Exercise brief: Only lines with the word "Identify" belong in the answer; copy them from the records below.

Records from a data source:
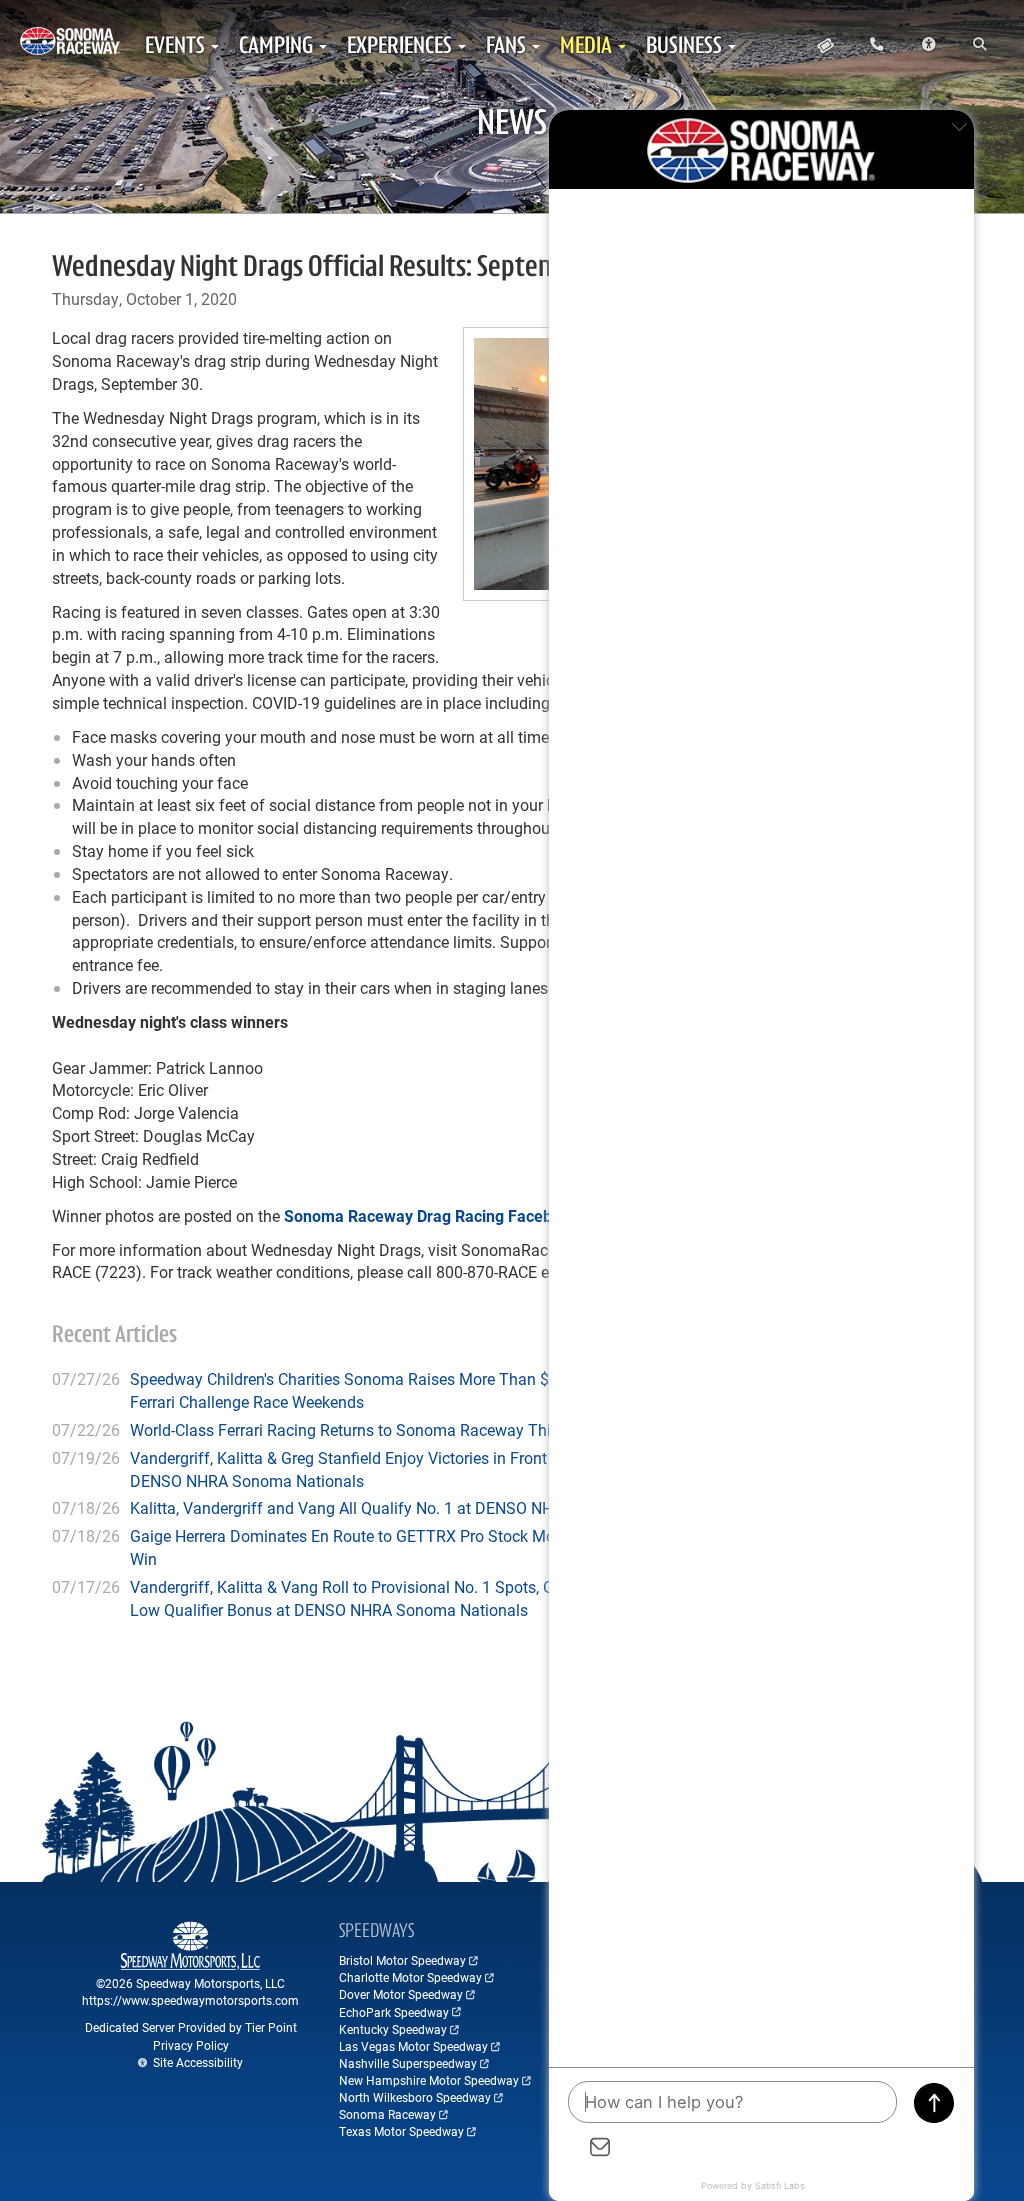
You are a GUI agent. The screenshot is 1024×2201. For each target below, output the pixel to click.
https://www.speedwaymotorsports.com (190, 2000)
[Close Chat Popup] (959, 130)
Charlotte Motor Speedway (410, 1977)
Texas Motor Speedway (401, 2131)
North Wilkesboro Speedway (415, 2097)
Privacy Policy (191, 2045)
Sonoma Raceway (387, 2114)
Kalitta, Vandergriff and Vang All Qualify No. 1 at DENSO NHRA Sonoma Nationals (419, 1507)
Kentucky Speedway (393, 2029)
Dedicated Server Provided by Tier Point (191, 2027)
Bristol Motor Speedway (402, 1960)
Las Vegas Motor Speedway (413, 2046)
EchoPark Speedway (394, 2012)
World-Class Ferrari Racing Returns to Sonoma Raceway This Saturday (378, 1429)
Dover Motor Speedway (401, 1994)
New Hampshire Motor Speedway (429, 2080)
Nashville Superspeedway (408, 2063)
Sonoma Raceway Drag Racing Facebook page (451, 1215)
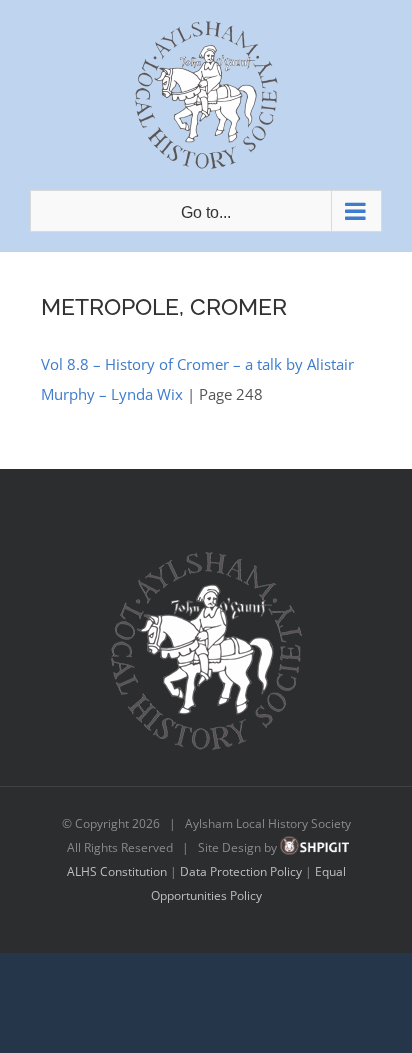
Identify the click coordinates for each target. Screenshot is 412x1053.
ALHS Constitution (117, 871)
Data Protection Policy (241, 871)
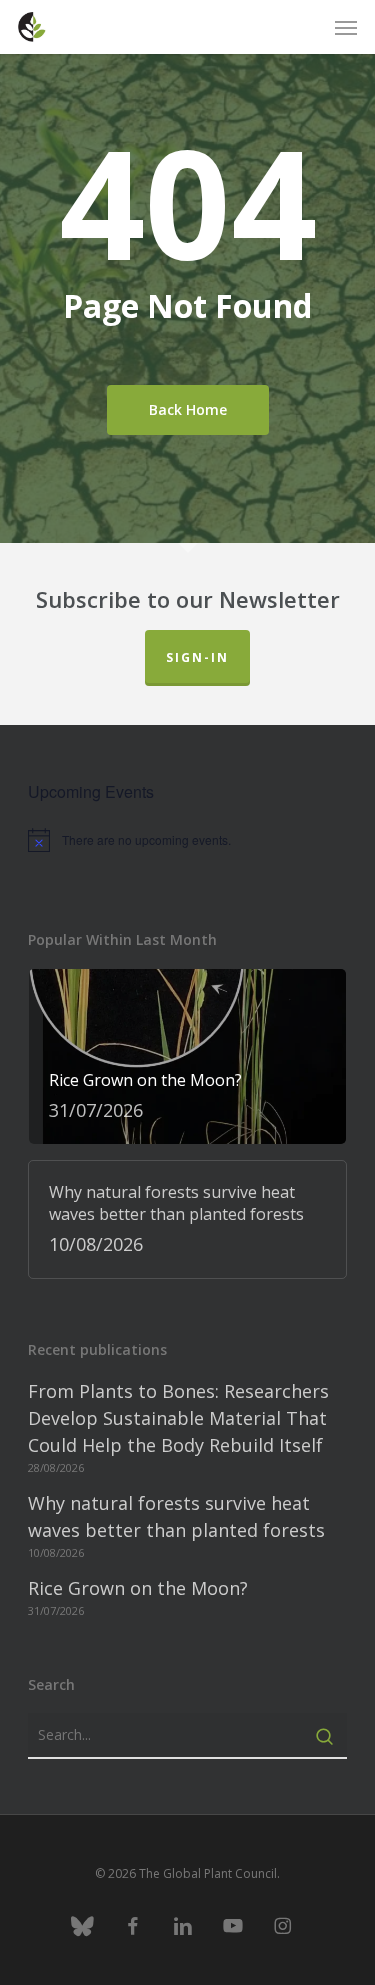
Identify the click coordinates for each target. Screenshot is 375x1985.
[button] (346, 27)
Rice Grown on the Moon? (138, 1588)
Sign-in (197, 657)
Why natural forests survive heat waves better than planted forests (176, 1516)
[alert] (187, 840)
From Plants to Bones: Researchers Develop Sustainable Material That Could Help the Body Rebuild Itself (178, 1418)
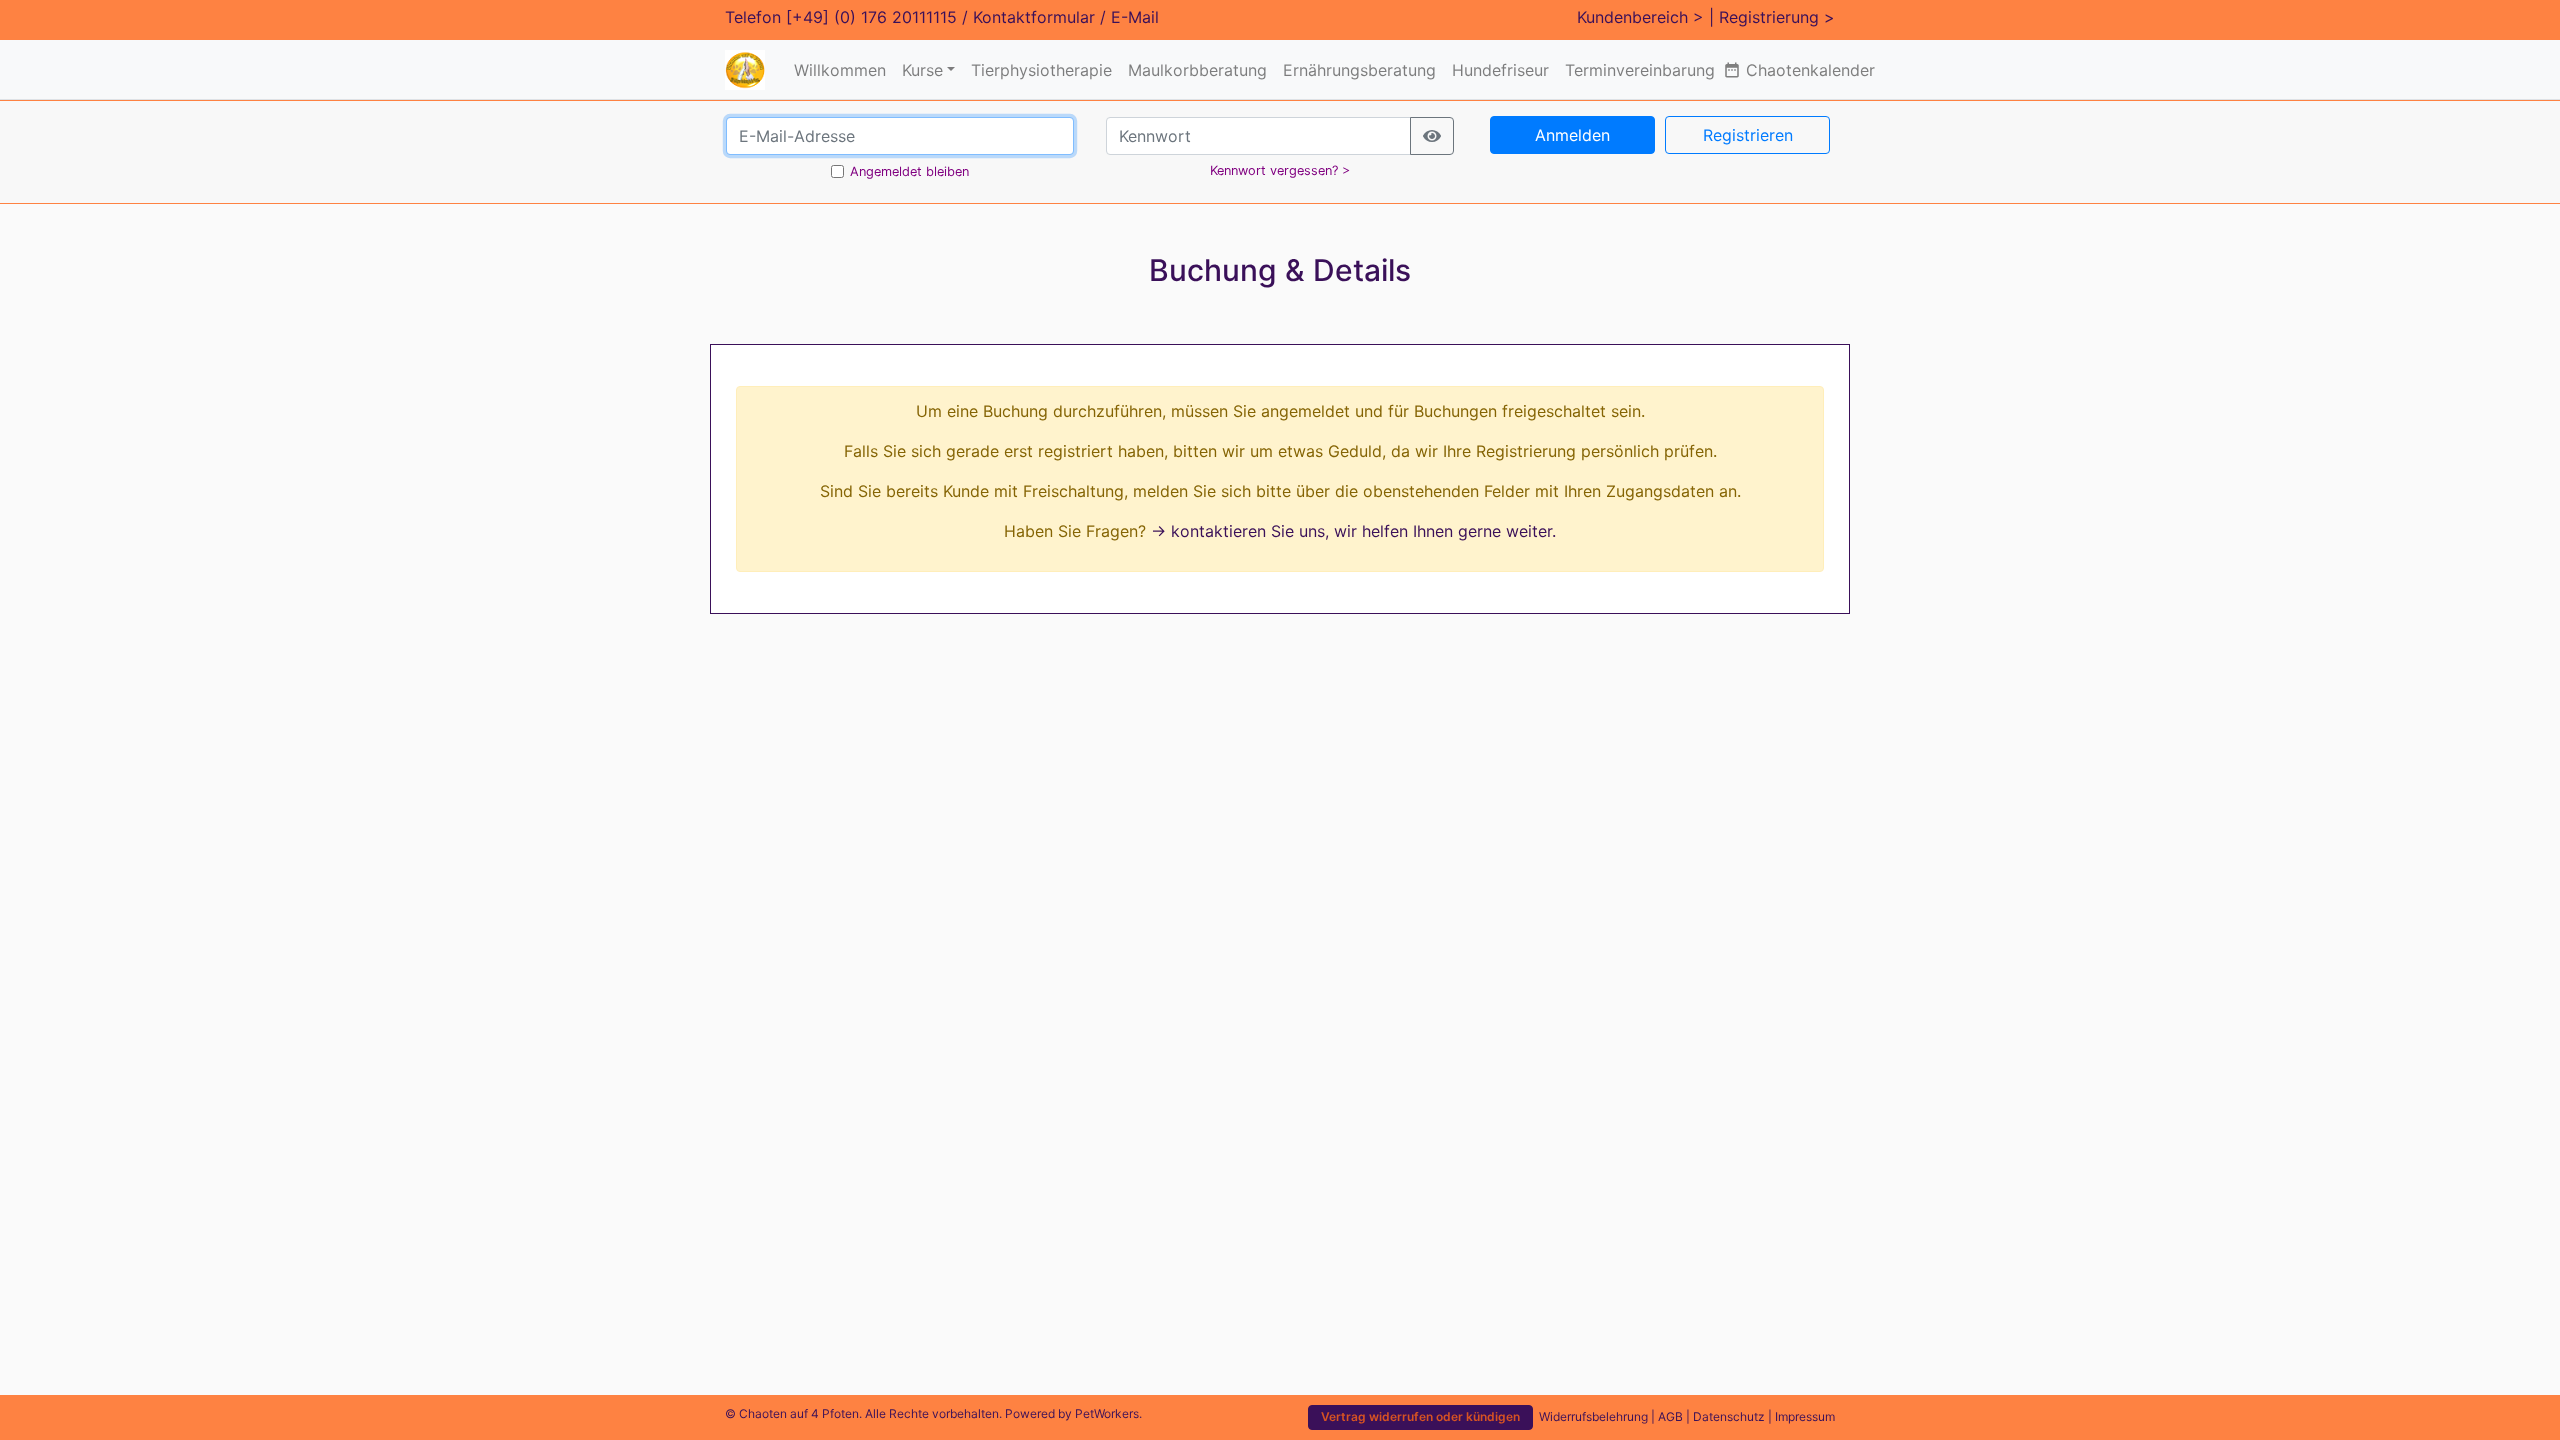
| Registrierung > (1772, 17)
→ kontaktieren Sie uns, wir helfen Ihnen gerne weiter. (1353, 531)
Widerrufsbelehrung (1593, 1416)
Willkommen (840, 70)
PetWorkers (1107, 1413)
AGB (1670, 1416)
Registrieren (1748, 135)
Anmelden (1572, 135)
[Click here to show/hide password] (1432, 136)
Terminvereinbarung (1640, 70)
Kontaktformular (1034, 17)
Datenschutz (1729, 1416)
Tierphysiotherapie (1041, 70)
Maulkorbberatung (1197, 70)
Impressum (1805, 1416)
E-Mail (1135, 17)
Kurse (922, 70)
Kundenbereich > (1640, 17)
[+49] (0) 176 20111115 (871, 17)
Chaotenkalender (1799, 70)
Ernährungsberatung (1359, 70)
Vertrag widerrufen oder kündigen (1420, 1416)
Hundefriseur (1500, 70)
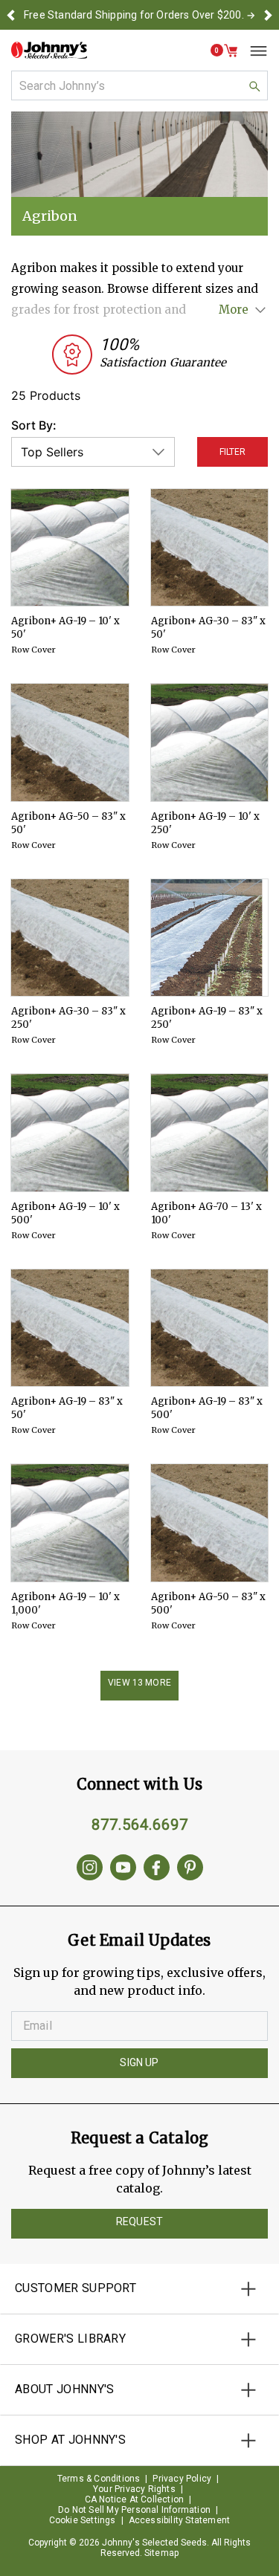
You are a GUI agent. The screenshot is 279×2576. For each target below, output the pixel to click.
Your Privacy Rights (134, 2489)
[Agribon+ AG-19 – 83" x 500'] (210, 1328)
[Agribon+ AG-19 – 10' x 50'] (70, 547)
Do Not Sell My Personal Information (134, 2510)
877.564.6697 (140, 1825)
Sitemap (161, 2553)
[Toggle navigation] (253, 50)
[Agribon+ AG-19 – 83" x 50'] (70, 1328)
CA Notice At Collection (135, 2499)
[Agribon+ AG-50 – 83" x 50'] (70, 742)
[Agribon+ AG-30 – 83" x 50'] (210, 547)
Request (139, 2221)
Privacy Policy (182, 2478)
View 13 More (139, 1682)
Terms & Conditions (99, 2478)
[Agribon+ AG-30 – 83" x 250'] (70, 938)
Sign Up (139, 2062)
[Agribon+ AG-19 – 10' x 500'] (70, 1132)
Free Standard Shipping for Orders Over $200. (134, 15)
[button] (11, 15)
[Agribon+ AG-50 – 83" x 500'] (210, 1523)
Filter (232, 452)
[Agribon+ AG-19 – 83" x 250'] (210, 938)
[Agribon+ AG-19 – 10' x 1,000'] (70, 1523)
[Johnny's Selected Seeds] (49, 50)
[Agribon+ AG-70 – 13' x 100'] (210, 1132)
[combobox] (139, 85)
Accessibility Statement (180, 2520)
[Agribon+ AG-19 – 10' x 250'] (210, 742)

Answer to this exercise:
Identify the click coordinates for each target. Screenshot is 412x1053.
Identify the click coordinates for each target. Screenshot is 375x1985.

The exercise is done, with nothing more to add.